Of course “fast” is relative, but I would reserve it for languages that are
nearly as fast as competitors in their segment. There are too many languages
very similar to Go’s ergonomics that are much faster for us to meaningfully
call Go “fast”.

That said, I don’t really think that’s a problem. I think people who use Go
are often just happy it’s faster than Python, and that’s okay.

My personal dislike of Go comes simply from their unapologetic[1] embrace of
default nullable pointers (the “billion dollar mistake”[2]): There is very
strong theoretical (and practical) ground supporting the approach of
Rust/Zig/Swift/etc’s (to use algebraic data types instead) as _objectively
better_ (yielding inherently more reliable results with virtually no ergonomic
compromise[3]).

In other words, in the 21st century, we know how to design statically typed
languages that _guarantee_ the impossibility of null dereference exceptions
(not counting bugs in external libraries from other languages). And we can do
this without any runtime performance or code ergonomics compromise!

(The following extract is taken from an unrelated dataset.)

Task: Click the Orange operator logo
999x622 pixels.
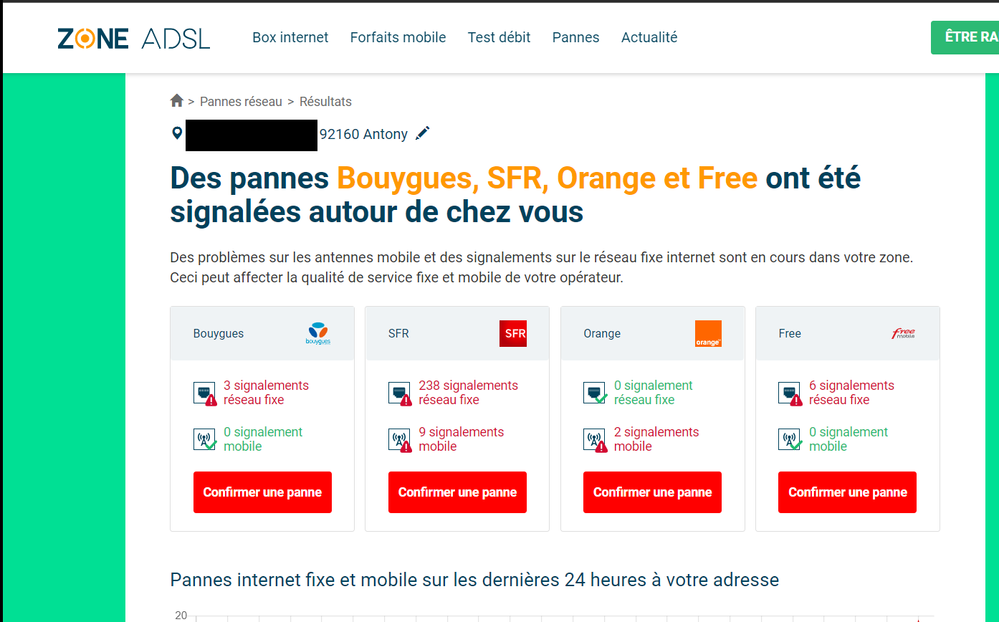Action: pyautogui.click(x=708, y=334)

Therefore there are _no_ good excuses anymore for any statically typed
language in the 21st century to _not_ provide this extremely beneficial
guarantee.

[1] There are no plans to fix this, ever: I’ve seen entire articles written by
members of the Go team not just defending “all pointers are nillable”, but
_encouraging_ this as an idiomatic Go style of coding.

[2] [https://www.infoq.com/presentations/Null-References-The-
Bill...](https://www.infoq.com/presentations/Null-References-The-Billion-
Dollar-Mistake-Tony-Hoare/)

[3] The ergonomic difficulties of Rust come from the borrow checker, not from
their use of algebraic data types to replace nullable pointers.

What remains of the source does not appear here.